# What you need to do
Set down exactly, from the records below, the line with "Click the help" through the line with "You are a computer-use", and nothing else.

# Available data
——————————
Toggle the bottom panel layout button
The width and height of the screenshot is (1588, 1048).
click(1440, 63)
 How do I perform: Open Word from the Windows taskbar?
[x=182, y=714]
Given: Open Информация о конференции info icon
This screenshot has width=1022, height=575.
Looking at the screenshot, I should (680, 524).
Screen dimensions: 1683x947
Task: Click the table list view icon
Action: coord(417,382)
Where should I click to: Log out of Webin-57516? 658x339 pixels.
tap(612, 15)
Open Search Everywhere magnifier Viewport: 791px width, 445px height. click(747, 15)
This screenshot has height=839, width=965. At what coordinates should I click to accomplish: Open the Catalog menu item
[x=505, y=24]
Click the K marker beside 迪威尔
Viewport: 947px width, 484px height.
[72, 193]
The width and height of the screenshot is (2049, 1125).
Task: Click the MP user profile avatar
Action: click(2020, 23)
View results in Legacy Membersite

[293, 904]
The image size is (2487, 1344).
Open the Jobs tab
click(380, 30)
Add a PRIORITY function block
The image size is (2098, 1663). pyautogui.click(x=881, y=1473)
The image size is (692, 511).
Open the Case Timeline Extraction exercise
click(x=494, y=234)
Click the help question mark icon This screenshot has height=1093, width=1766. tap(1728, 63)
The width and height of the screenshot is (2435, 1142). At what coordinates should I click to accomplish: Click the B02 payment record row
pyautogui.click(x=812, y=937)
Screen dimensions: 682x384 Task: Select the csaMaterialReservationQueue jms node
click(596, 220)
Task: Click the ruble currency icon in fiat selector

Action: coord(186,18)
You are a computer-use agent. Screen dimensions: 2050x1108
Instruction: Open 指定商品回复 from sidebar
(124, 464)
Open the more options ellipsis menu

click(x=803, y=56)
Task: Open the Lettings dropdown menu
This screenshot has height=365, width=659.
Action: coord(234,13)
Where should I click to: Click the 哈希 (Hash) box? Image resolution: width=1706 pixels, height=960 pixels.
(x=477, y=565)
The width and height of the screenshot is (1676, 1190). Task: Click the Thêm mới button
——————————
# Reply to the task
Click the help question mark icon This screenshot has height=1093, width=1766. tap(1728, 63)
The width and height of the screenshot is (2435, 1142). At what coordinates should I click to accomplish: Click the B02 payment record row
pyautogui.click(x=812, y=937)
Screen dimensions: 682x384 Task: Select the csaMaterialReservationQueue jms node
click(596, 220)
Task: Click the ruble currency icon in fiat selector

Action: coord(186,18)
You are a computer-use agent. Screen dimensions: 2050x1108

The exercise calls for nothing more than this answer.